Abstract
Objective:
To investigate sleep quality among individuals incarcerated in a rural county jail, by housing status before incarceration.
Methods:
Using cross-sectional survey methods, 194 individuals incarcerated in jail reported sleep quality prior to and during incarceration on a Likert scale and pre-incarceration housing status (i.e., house, apartment, motel, group living, or homeless). Prevalence ratios (PR) were estimated using log binomial regression to determine associations between housing status before incarceration and changes in sleep quality.
Results:
Participants in non-permanent housing before incarceration had a lower prevalence of worsening sleep quality while incarcerated (compared to stable or improving) compared to those in permanent housing before incarceration (PR=1.69, 95% CI: 1.03, 2.77).
Conclusions:
Pre-incarceration housing is associated with change in sleep quality among individuals incarcerated in jail. Jail may be an important point of intervention to improve sleep quality during incarceration and through connecting individuals to more stable living conditions.

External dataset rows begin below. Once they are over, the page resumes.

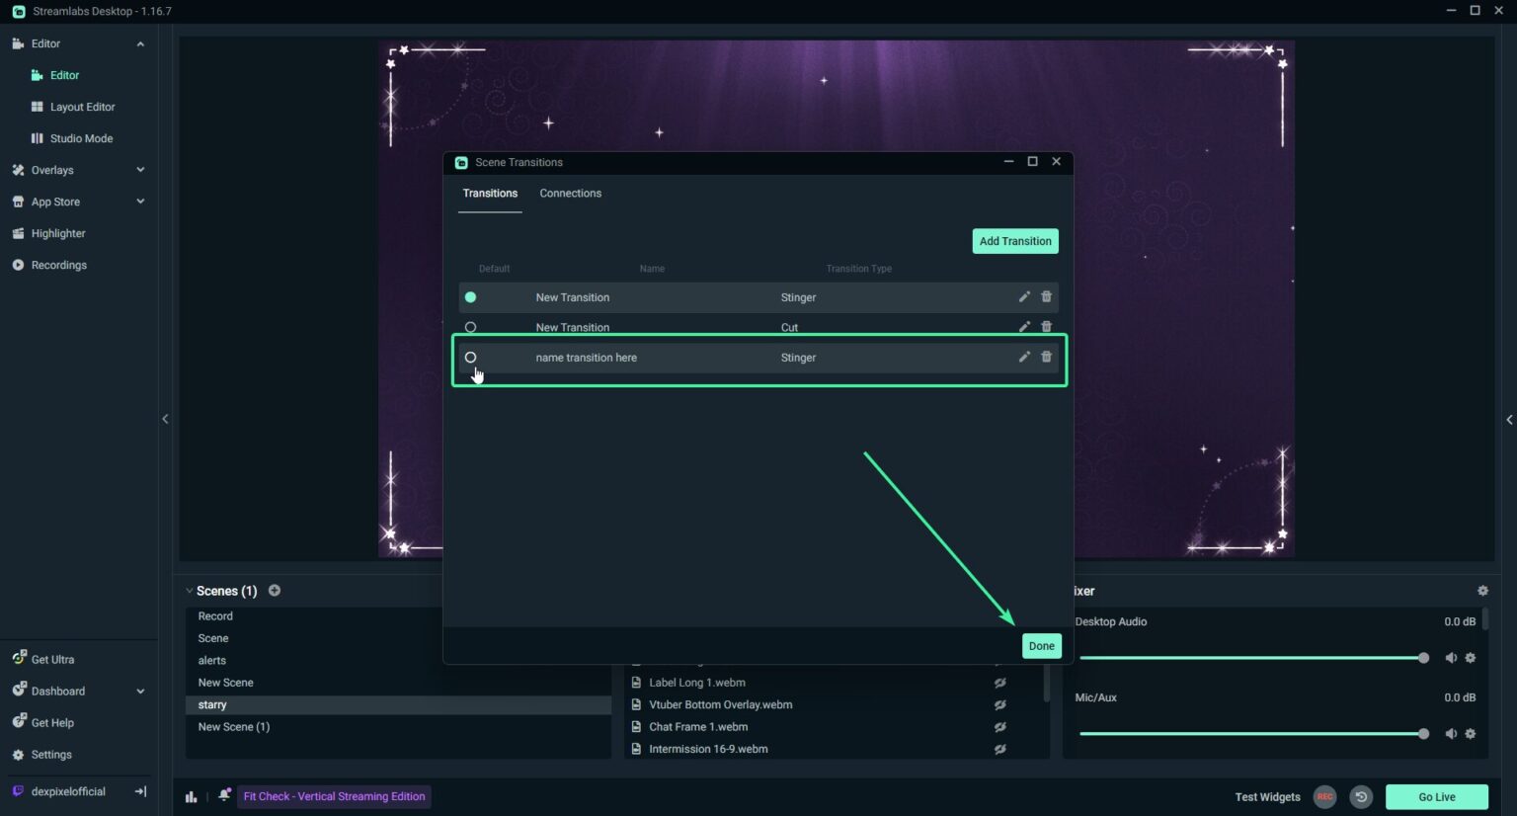Image resolution: width=1517 pixels, height=816 pixels.
Task: View your Recordings
Action: pyautogui.click(x=57, y=265)
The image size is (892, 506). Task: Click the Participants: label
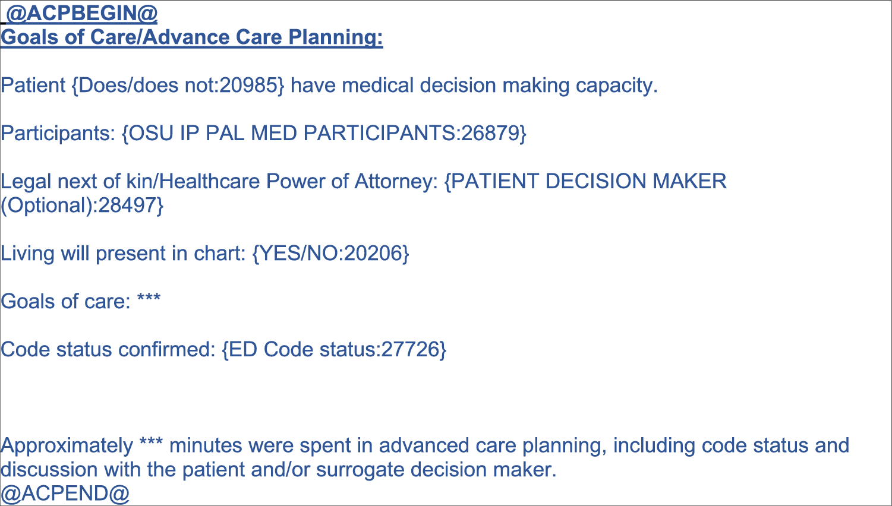(x=58, y=133)
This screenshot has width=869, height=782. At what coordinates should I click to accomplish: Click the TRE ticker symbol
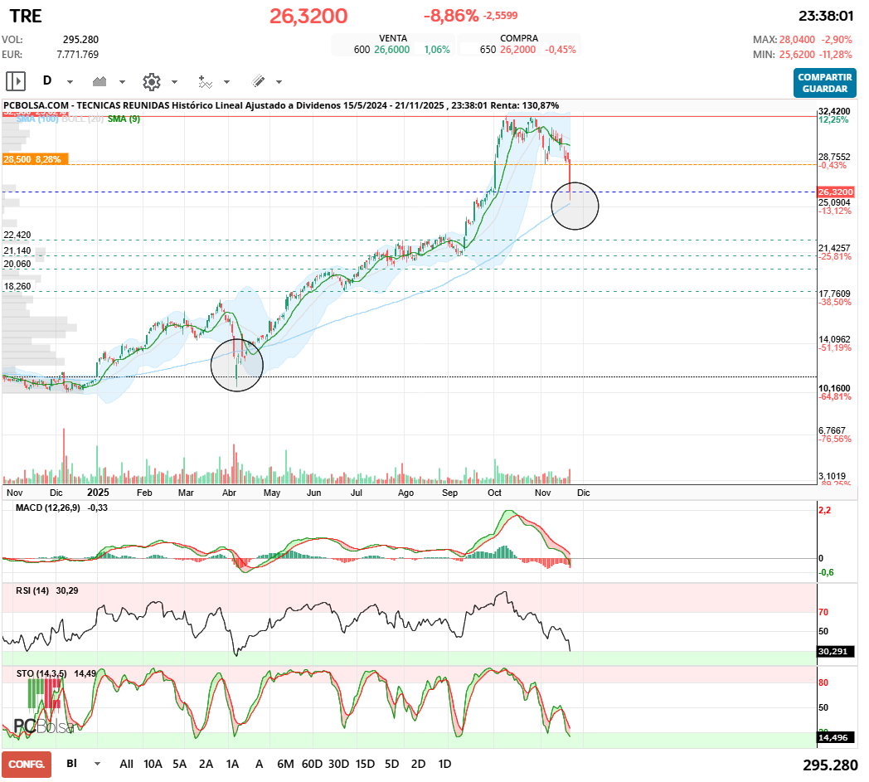[x=26, y=17]
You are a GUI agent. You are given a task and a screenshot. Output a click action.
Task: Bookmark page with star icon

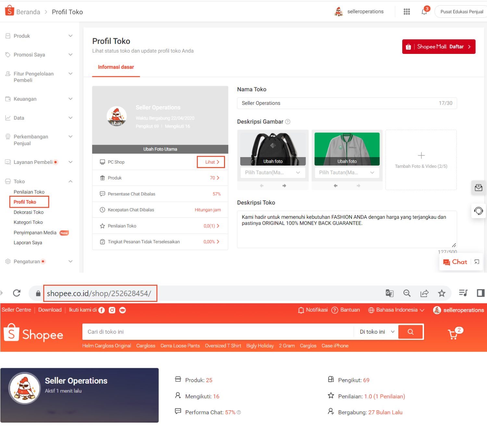[442, 293]
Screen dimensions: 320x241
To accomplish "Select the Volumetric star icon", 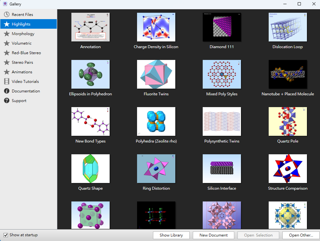I will [x=7, y=43].
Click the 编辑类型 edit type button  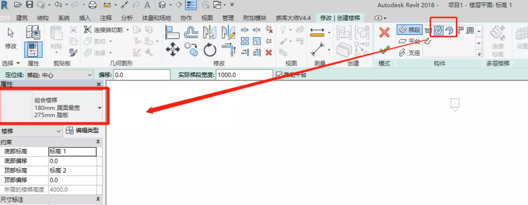tap(82, 130)
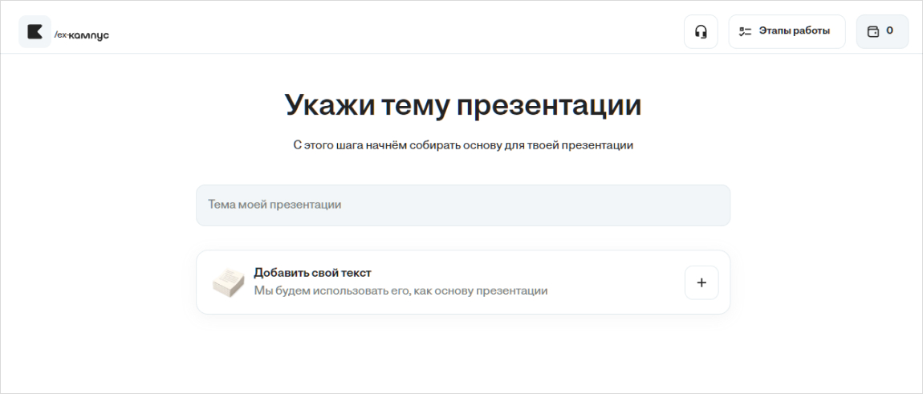Click the Мы будем использовать его description

coord(401,290)
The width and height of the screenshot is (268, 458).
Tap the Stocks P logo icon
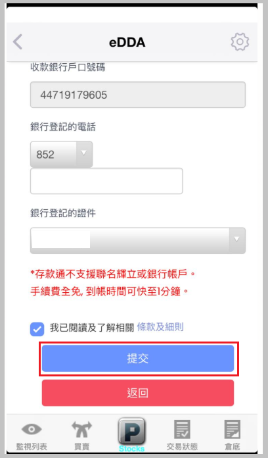(x=131, y=431)
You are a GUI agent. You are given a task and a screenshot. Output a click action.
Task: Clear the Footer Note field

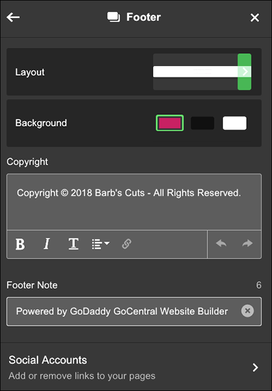(x=247, y=311)
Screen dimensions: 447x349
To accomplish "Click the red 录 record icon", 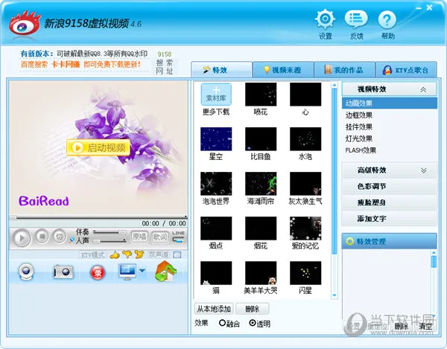I will pyautogui.click(x=98, y=272).
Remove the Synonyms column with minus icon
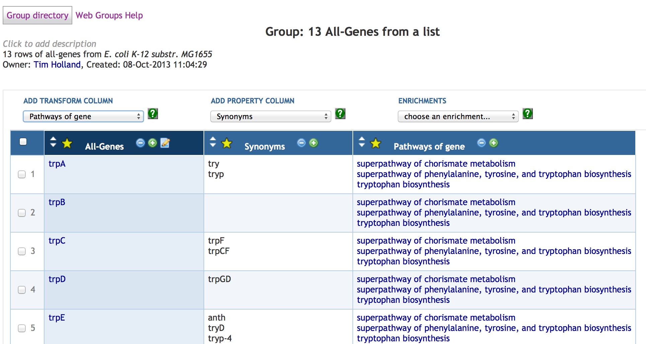 301,143
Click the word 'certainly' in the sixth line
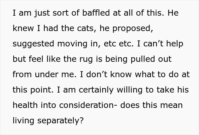The height and width of the screenshot is (135, 199). (x=96, y=90)
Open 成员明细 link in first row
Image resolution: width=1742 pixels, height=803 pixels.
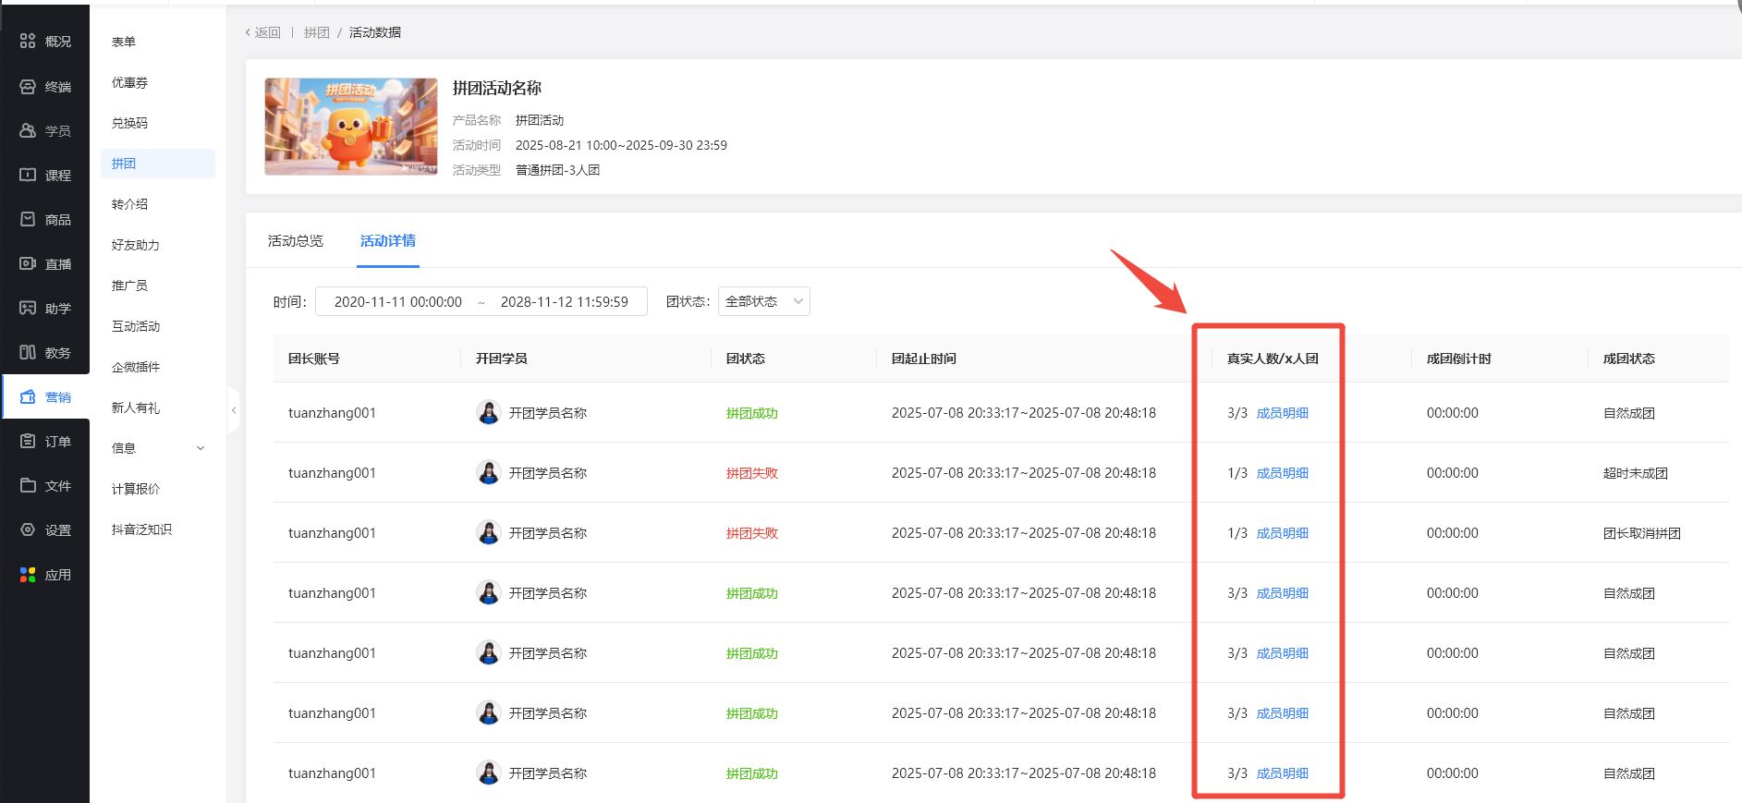pyautogui.click(x=1282, y=413)
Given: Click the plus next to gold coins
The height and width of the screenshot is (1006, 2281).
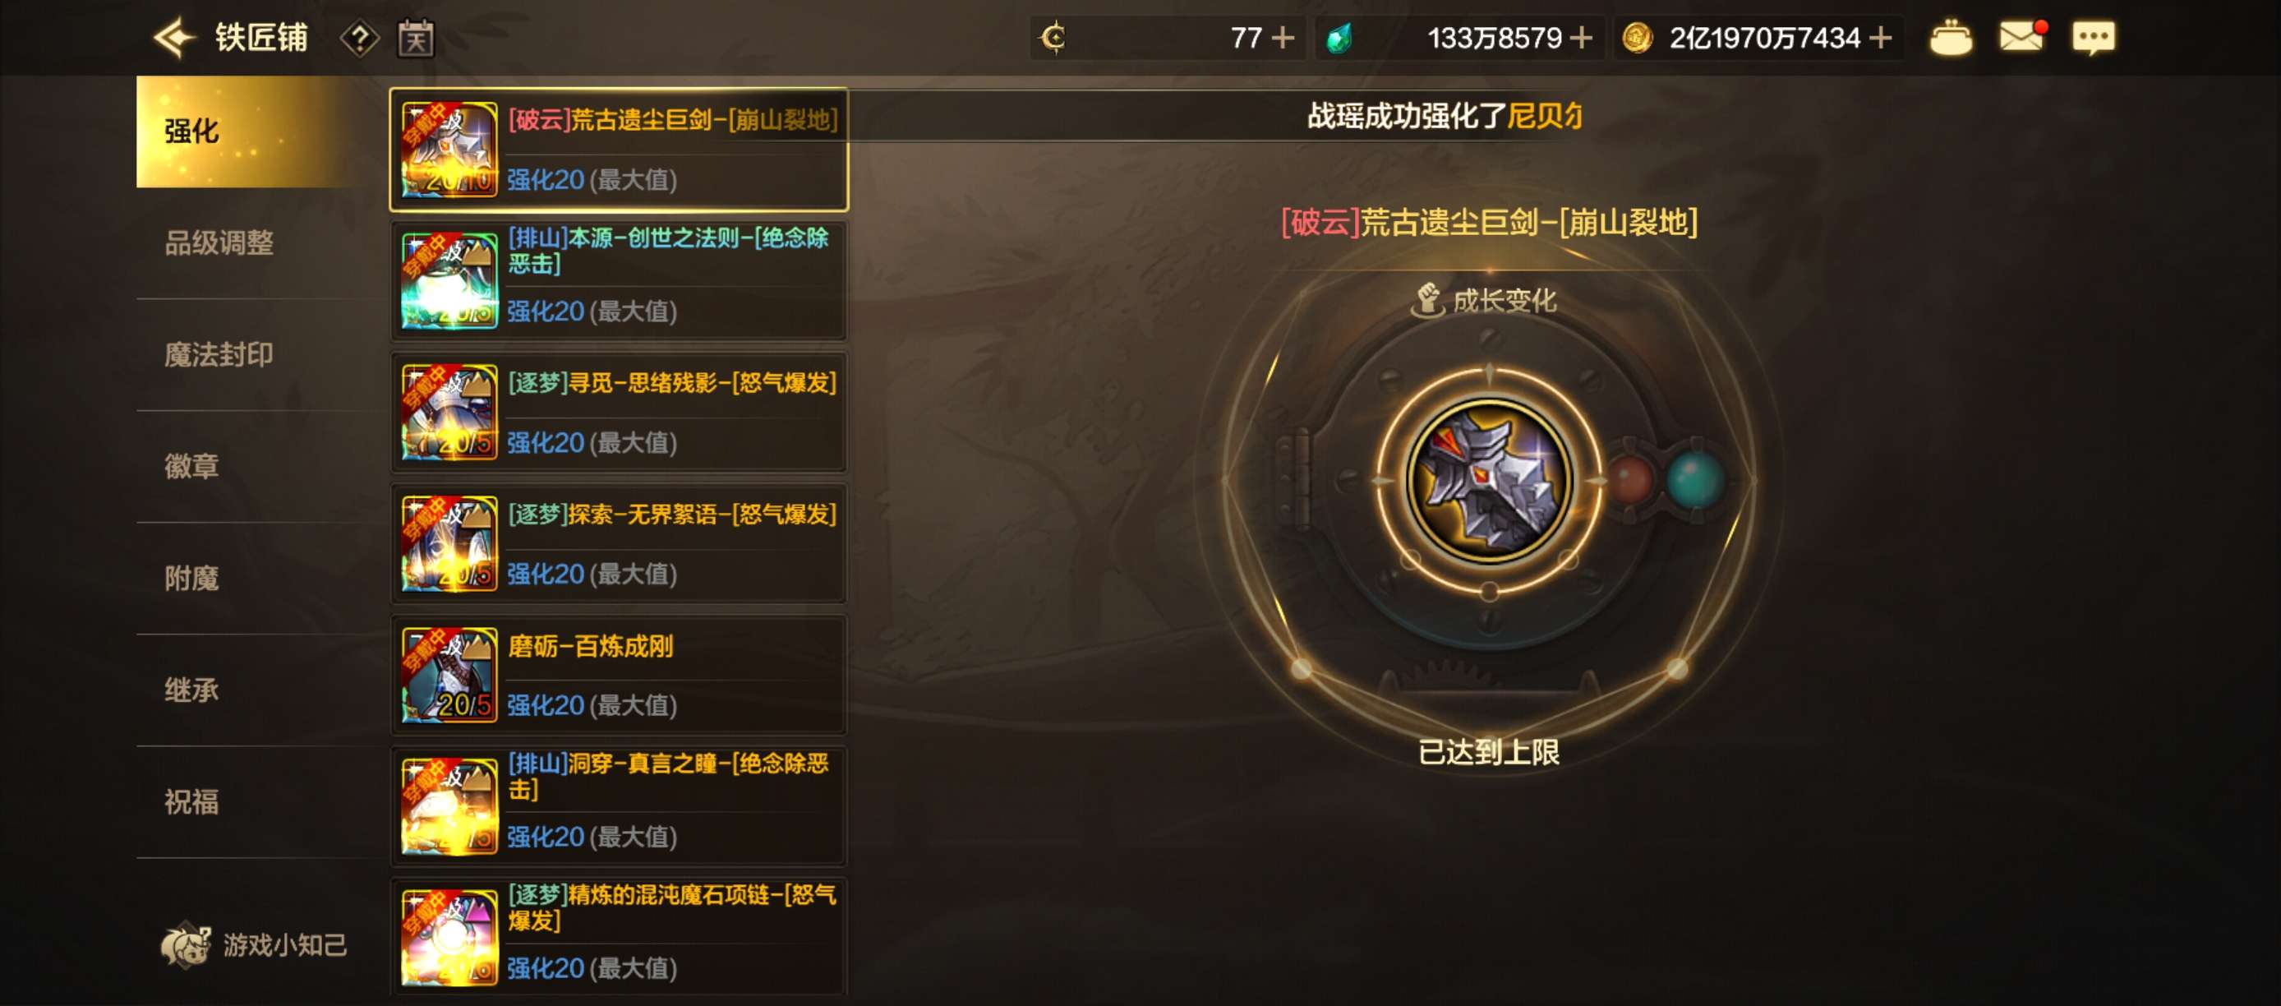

Keywords: Housing status, jail, health equity, sleep quality, incarceration
INTRODUCTION
Compared with the general population, individuals incarcerated in jail have a higher burden of mental health problems,1,2 physical health problems,3–7 and death.7 Chronic disease, impaired immune function, poor mental health, and death are all impacted by poor sleep quality.8 Individuals who are incarcerated report poor sleep quality while incarcerated.9–12 However, there is little research on sleep among incarcerated populations. Of the little research done on sleep among individuals incarcerated, most is conducted in prison, long-term correctional facilities that house sentenced persons for more than one year, with relatively little research conducted in jails.13 In 2019, there were about 10 million admissions to jail,14 facilities that house individuals awaiting adjudication or serving sentences <1 year; however, the impact of incarceration on sleep among individuals in jails has not been well studied.
Although the average length of stay in jails is short (2–10 days),15 short-term impacts on sleep quality may prove detrimental to an already unhealthy population. Short-term consequences of poor sleep include increased stress responsivity, psychiatric symptoms, substance use, emotional distress, mental health problems, and behavioral problems.8 Impacts of incarceration, including exacerbated or new mental health symptoms,16,17 emotional distress,18 change in sleep environment,19 and sedentary behavior20,21 can cause sleep disruptions. Alternatively, when jail provides a more stable environment compared to living situations before incarceration in which food and a place to sleep is guaranteed, individuals may have improved sleep quality while incarcerated.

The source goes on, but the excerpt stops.